I’ve spent the last few months attempting to incorporate different literate programming and reproducible research options with the Stata statistical software. This post provides a quick overview of my goal, a brief “how-to” on each option, and my thoughts on realistically introducing them in a workflow.
What is literate programming?
Literate programming is a term coined by Donald E. Knuth in 1984. The general idea is to combine human readable text with machine-readable commands into the same document, manual, or website. At the beginning of his paper, Knuth writes,
“Instead of imagining that our main task is to instruct a computer what to do, let us concentrate rather on explaining to human beings what we want a computer to do.”

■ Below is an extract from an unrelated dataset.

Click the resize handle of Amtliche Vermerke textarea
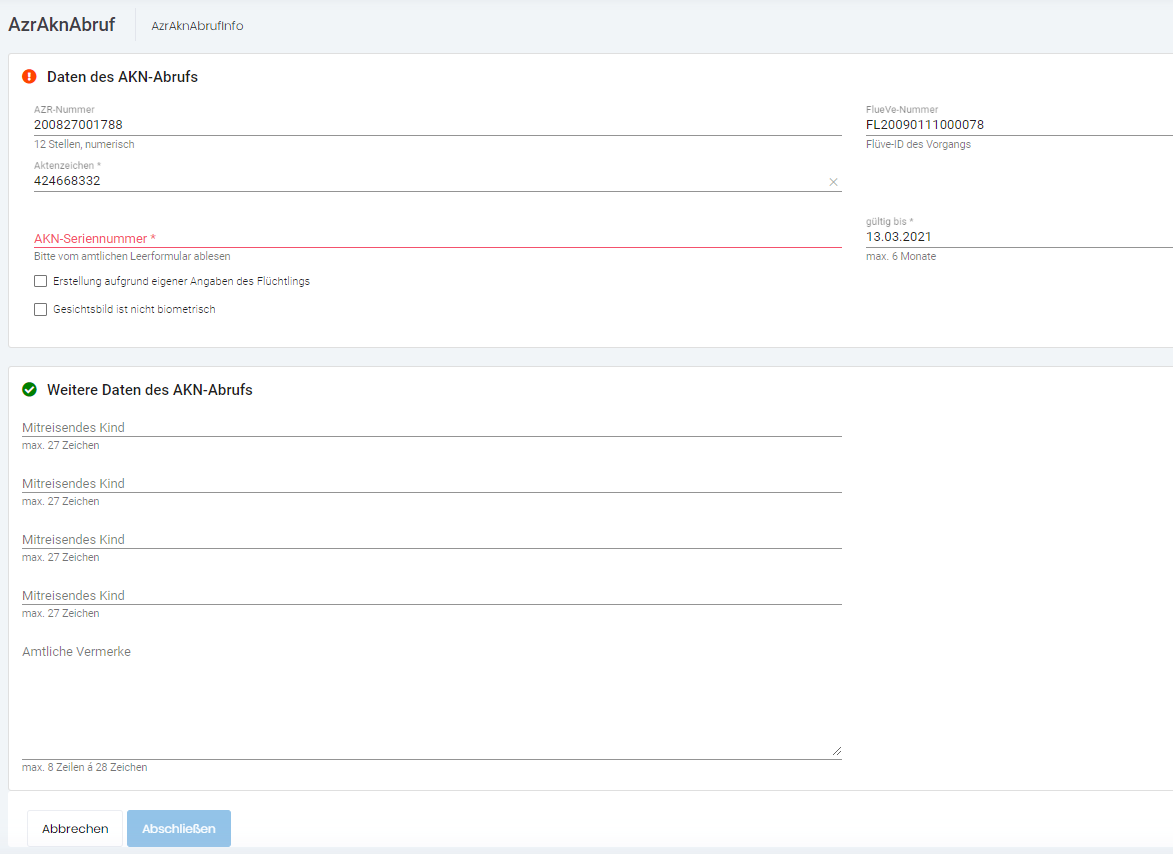Viewport: 1173px width, 854px height. tap(836, 751)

Although Knuth is describing the process of writing computer programs, his concept applies to any scenario where a series of commands are used to get a computer to perform a particular set of functions.
The data analysis process includes a successive set of commands used to manipulate the rawest form of the data, transform it into summaries or visualizations, and then model it for predictions and inferences. Each step in the process is based on the preceding step, so tracking the entire method in a systematic way is essential for remaining organized and being able to reproduce your work.
The yardstick I was using to evaluate each Stata literate programming option was how well each method provided a relatively seamless transition between the Stata commands and the human-readable explanations.
A Typical Stata Workflow
Below is an example workflow in Stata.
While working in Stata, commands get put into a .do file, and they are used to create the output in either .gph (image) or .smcl (text) files. The text results will then get written up in a .docx, and the tables and figures will be created using .xlsx. These documents are then sent off to a scientific journal somewhere, where the finished paper will most likely end up as a .pdf or .html on the web.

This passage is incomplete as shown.